I have provided a modified version of this example with additional explanatory text and modifications to let it run correctly on Rosie. Be sure you are running the modified version.
Less guidance will be given than on last week’s lab, but please ask questions and make observations in this week’s discussion board. The professor will answer questions and you may answer each other’s questions.
This lab dives into a number of practical audio processing issues. We will see:
- padding of data (to make observations fit into a DNN or mathematical transform that assumes a particular input size),
- the spectrogram (more in M7 and M8; transforms a 1-D signal to a 2-D time-frequency image-like view),
- and the bark spectrogram.
This lab requires the Audio Toolbox, which is not in the MATLAB image we have used so far. To start this image:
singularity exec --nv /data/containers/matlab-r2023a-toolboxes.sif bash
After you start MATLAB, run ver and note the toolboxes that are installed, including the Audio Toolbox.
Then, read through the comments in the Live Script, executing each section after you read about what it does. I recommend using the Run and Advance option.
To meet the requirements of this lab, please report on the following, either in text or in a video overview of your final results:
- Process: Briefly describe the training pipeline steps form the script in your own words.

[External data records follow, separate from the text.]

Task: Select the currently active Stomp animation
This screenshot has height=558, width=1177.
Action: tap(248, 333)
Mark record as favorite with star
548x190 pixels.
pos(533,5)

- Results: Note if there were any errors and warnings, explaining them as best as you can. Also, discuss the meaning of key results including the generated confusion matrix.
- Analysis and Discussion: Comment on the training process, tools used, benefits and disadvantages that you observed, etc. Are there particular items that you were exposed to and would like to learn more about as the course progresses? (Some of these are in future modules.
Optional, additional exercises
- Record your own audio and run it through the network.
- Run the training a few times and compare the accuracy or other performance metrics. Training is a random process (due to weight initialization, shuffling of data, etc.) and by sampling it we can characterize expected training performance (high or low variance, etc.)
- Modify the code to add or remove layers or modify layer dimensions and re-run training a few times to see how results are affected.
Requirements
- Your submission can be uploaded via Canvas as a Video, PDF of a MATLAB Live Script, Word document, Google doc, etc.